» Problems to solve
(A) Write out the excerpt on health care polling from "Still, people don’t" to "far different story.".
(B) According to the excerpt on health care polling, what percentage of Americans support Medicare For All in the Reuters/Ipsos poll from August?

[Opening Excerpt to read section]

Still, people don’t necessarily trust the Democrats on health care. It’s interesting, for example, that the polls on Obamacare still show some ambivalence about the program: According to the Fox/AP/NORC exit poll, 51 percent of Americans want to repeal Obamacare, either wholly, or, just “parts” of it. By contrast, 47 percent wish to leave Obamacare as is, or expand it.
Thus we can see, such close numbers offer encouragement to anti-Obamacare Republicans, even now. Yet as the GOP discovered over the past two years as it slogged and quagmired World War One-style on Obamacare repeal, the devil is in the details. For instance, what does repealing “parts” of Obamacare actually mean? Which “parts”? Republican attacks over the last decade might have made the name of Obamacare unpopular, but the idea of getting everyone covered is a far different story.
To illustrate, we might consider another question asked in the same exit poll: “Do you think the federal government has a responsibility for healthcare?” On that question, 58 percent of Americans said yes, and only 41 percent said no. If we pause over those numbers, including the 17-point spread between “yes” and “no,” we start to see why the Democrats are feelin’ groovy.
Moreover, a Reuters/Ipsos poll from August found that a whopping 70 percent of Americans—including 52 percent of Republicans—support Medicare For All.
Yet as we look at these numbers, we must emphasize, once again, that the devil—or at least a demon or two—is lurking in those details. For instance, while the Medicare program for senior citizens is enormously popular, it is not necessarily the same thing as Medicare For All, as advocated by, most famously, Bernie Sanders. While Sanders and his comrades have been notoriously vague about the precise details of what they’re in favor of, it seems that most advocates are looking to create a Canadian-type healthcare system—that is, socialized medicine, heavy on centralized bureaucrats and lefty agendas, including abortion and sex-change operations.

[Closing Excerpt to read section]
[Opening Data section section]

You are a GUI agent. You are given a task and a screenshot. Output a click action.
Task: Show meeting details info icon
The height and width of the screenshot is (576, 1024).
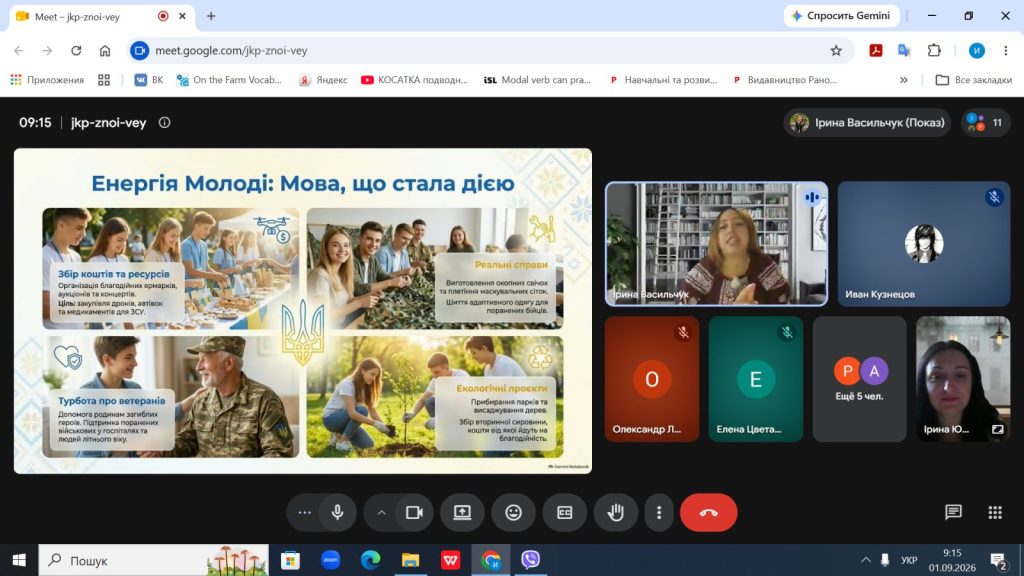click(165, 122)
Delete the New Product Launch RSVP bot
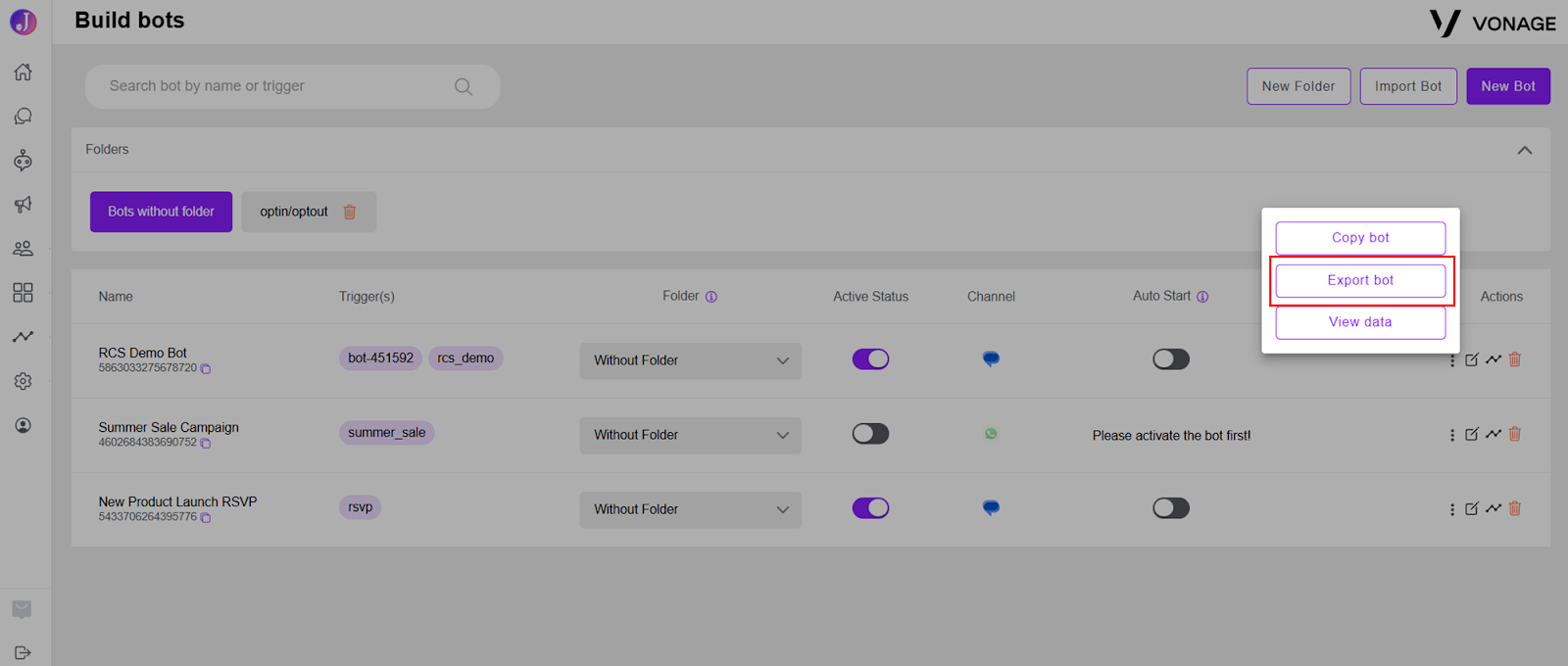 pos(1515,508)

[Closing Data section section]

» Solutions in order
(A)
Still, people don’t necessarily trust the Democrats on health care. It’s interesting, for example, that the polls on Obamacare still show some ambivalence about the program: According to the Fox/AP/NORC exit poll, 51 percent of Americans want to repeal Obamacare, either wholly, or, just “parts” of it. By contrast, 47 percent wish to leave Obamacare as is, or expand it.
Thus we can see, such close numbers offer encouragement to anti-Obamacare Republicans, even now. Yet as the GOP discovered over the past two years as it slogged and quagmired World War One-style on Obamacare repeal, the devil is in the details. For instance, what does repealing “parts” of Obamacare actually mean? Which “parts”? Republican attacks over the last decade might have made the name of Obamacare unpopular, but the idea of getting everyone covered is a far different story.

(B) 70 percent